Memory management in Python involves a private heap containing all
Python objects and data structures. The management of this private heap
is ensured internally by the _Python memory manager_.  The Python
memory manager has different components which deal with various dynamic
storage management aspects, like sharing, segmentation, preallocation
or caching.

At the lowest level, a raw memory allocator ensures that there is
enough room in the private heap for storing all Python-related data by
interacting with the memory manager of the operating system. On top of
the raw memory allocator, several object-specific allocators operate on
the same heap and implement distinct memory management policies adapted
to the peculiarities of every object type. For example, integer objects
are managed differently within the heap than strings, tuples or
dictionaries because integers imply different storage requirements and
speed/space tradeoffs. The Python memory manager thus delegates some of
the work to the object-specific allocators, but ensures that the latter
operate within the bounds of the private heap.

It is important to understand that the management of the Python heap is
performed by the interpreter itself and that the user has no control on
it, even if she regularly manipulates object pointers to memory blocks
inside that heap.  The allocation of heap space for Python objects and
other internal buffers is performed on demand by the Python memory
manager through the Python/C API functions listed in this document.

To avoid memory corruption, extension writers should never try to
operate on Python objects with the functions exported by the C library:
`malloc()' , `calloc()' , `realloc()'  and `free()' .  This will result
in mixed calls between the C allocator and the Python memory manager
with fatal consequences, because they implement different algorithms
and operate on different heaps.  However, one may safely allocate and
release memory blocks with the C library allocator for individual
purposes, as shown in the following example:

         PyObject *res;
         char *buf = (char *) malloc(BUFSIZ); /* for I/O */
     
         if (buf == NULL)
             return PyErr_NoMemory();
         ...Do some I/O operation involving buf...
         res = PyString_FromString(buf);
         free(buf); /* malloc'ed */
         return res;

In this example, the memory request for the I/O buffer is handled by
the C library allocator. The Python memory manager is involved only in
the allocation of the string object returned as a result.

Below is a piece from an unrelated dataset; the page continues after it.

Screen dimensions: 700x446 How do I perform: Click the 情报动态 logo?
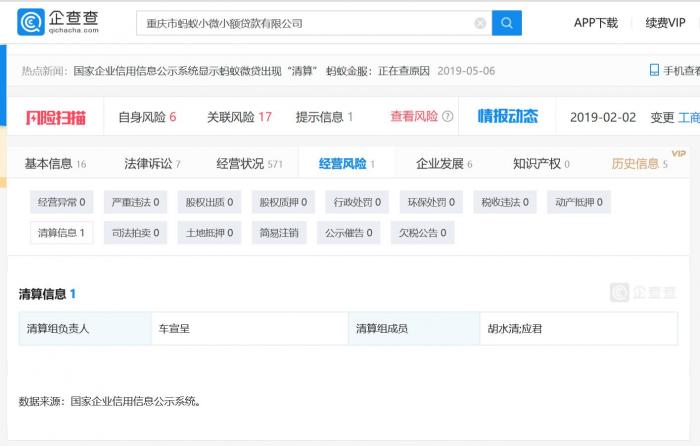click(x=507, y=117)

In most situations, however, it is recommended to allocate memory from
the Python heap specifically because the latter is under control of the
Python memory manager. For example, this is required when the
interpreter is extended with new object types written in C. Another
reason for using the Python heap is the desire to _inform_ the Python
memory manager about the memory needs of the extension module.  Even
when the requested memory is used exclusively for internal,
highly-specific purposes, delegating all memory requests to the Python
memory manager causes the interpreter to have a more accurate image of
its memory footprint as a whole. Consequently, under certain
circumstances, the Python memory manager may or may not trigger
appropriate actions, like garbage collection, memory compaction or
other preventive procedures. Note that by using the C library allocator
as shown in the previous example, the allocated memory for the I/O
buffer escapes completely the Python memory manager.